Prakash等[68]制备了一种带正电荷的无标签的Ag/Au双金属纳米颗粒（Ag/Au bimetallic nanoparticles，Ag/Au bmNPs）基底，可用来直接捕获并检测目标菌样的拉曼信号。相比于单金属纳米基底，多金属纳米基底增强了局部表面等离子体振动、催化性能和SERS“热点”的可用性，且操作简单、灵敏度高[69-73]。基于无标签的细菌的SERS特征主要来自细菌细胞壁和细胞内成分，因此可利用主成分分析（principal component analysis，PCA）和典型判别分析（canonical discriminant analysis，CDA）等多元分析来区分鼠伤寒沙门氏菌和其他细菌[74-75]。

3.4 单核细胞增生李斯特菌

单核细胞增生李斯特菌是最常见的肠病原体之一[76]，存在于乳制品、肉制品和海产品等各类食品中[75，77]，可引起肠胃炎、败血病、脑膜炎等多种疾病[78]。

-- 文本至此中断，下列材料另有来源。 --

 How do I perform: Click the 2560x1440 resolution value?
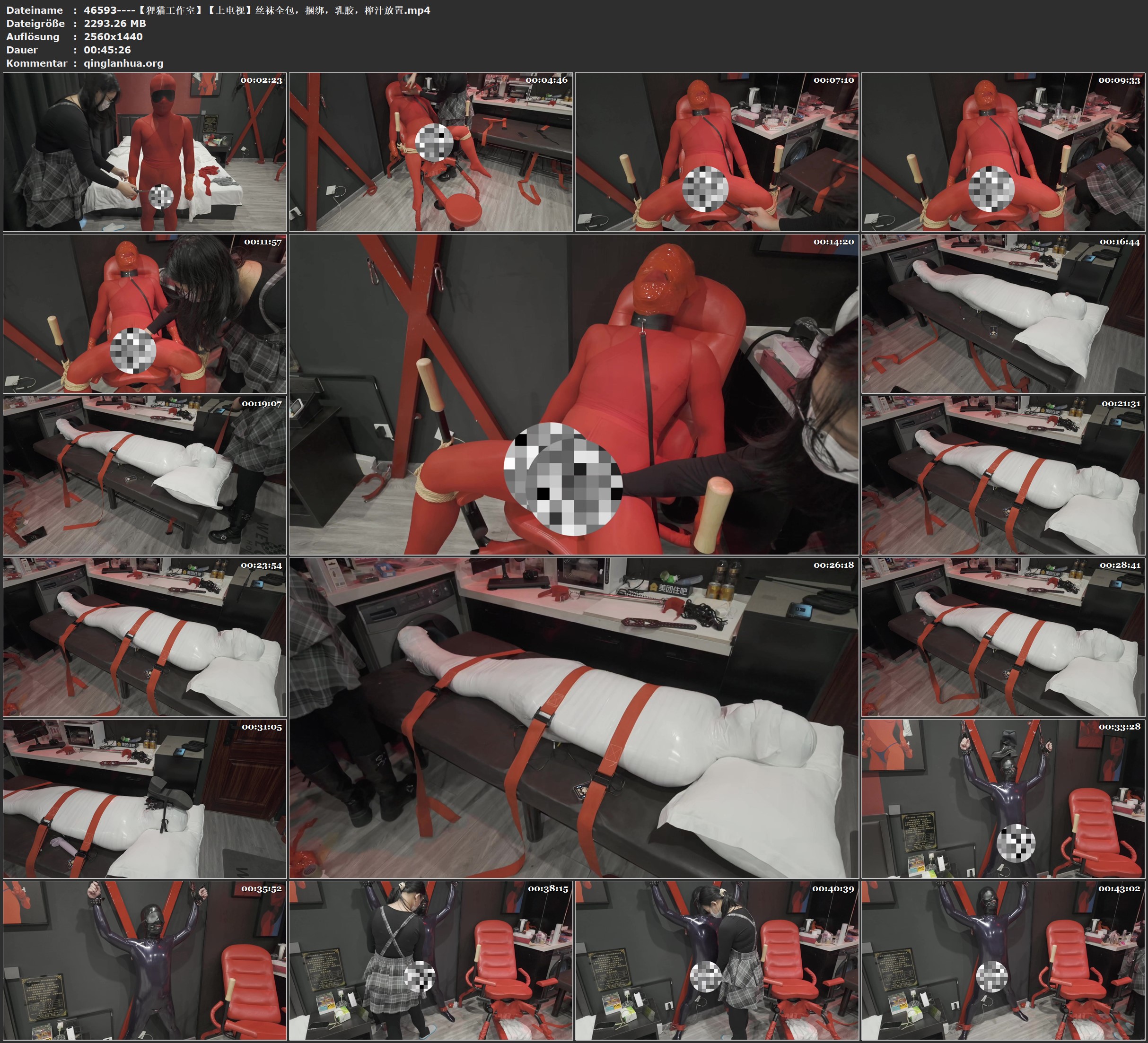pos(114,36)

Zhou等[79]提出了一种磁辅助SERS标签的免疫检测方法。首先利用PEI介导的种子生长方法，选择强磁响应性强和稳定性良好的Fe4作为超顺磁核来合成Fe4@Au MNPs，并将其用作磁捕获工具和SERS基底。将Fe4@Au MNPs在巯基十一烷酸（mercaptoundecanoic acid，MUA）乙醇溶液中超声处理使MUA分子覆盖在Au壳表面，之后加入氨基适配体共聚在Fe4@Au的MUA涂层，形成Fe4@Au适配体。SERS标签的制备需要先将DTNB分子修饰到Au表面，在其产生特征SERS信号的同时提供与葡萄球菌蛋白A（Staphylococcus proteins A，SPA）共轭的末端羧基，形成Au-SPA SERS标签。Au-SPA SERS标签不仅具有与Au-DTNB NPs相同的SERS能力（可以在1 331 cm-1处显示出强烈的拉曼峰值），还因SPA上的Fc区域实现与抗体的特异性结合。检测时首先将单核细胞增生李斯特菌和Fe4@Au-aptamer MNPs共同孵育，在细菌被捕获后，加入抗体再次孵育。之后加入Au-SPA SERS标签与抗体特异性结合形成Fe4@Au/细菌/SERS标签复合物，对其检测拉曼信号，当细菌浓度在10 CFU/mL～107CFU/mL之间时，SERS信号与细菌数量成正比。该方法制备的Fe4@Au-MNPs对单核细胞增生李斯特菌的捕获率为77.8%，检测限为10 CFU/mL。此外，该方法针对大肠杆菌和鼠伤寒沙门氏菌的检测限分别为10 CFU/mL和25 CFU/mL，Fe4@Au MNPs对大肠杆菌和鼠伤寒沙门氏菌的捕获率分别为86.9%和75.7%，可以实现对多种菌的同时检测。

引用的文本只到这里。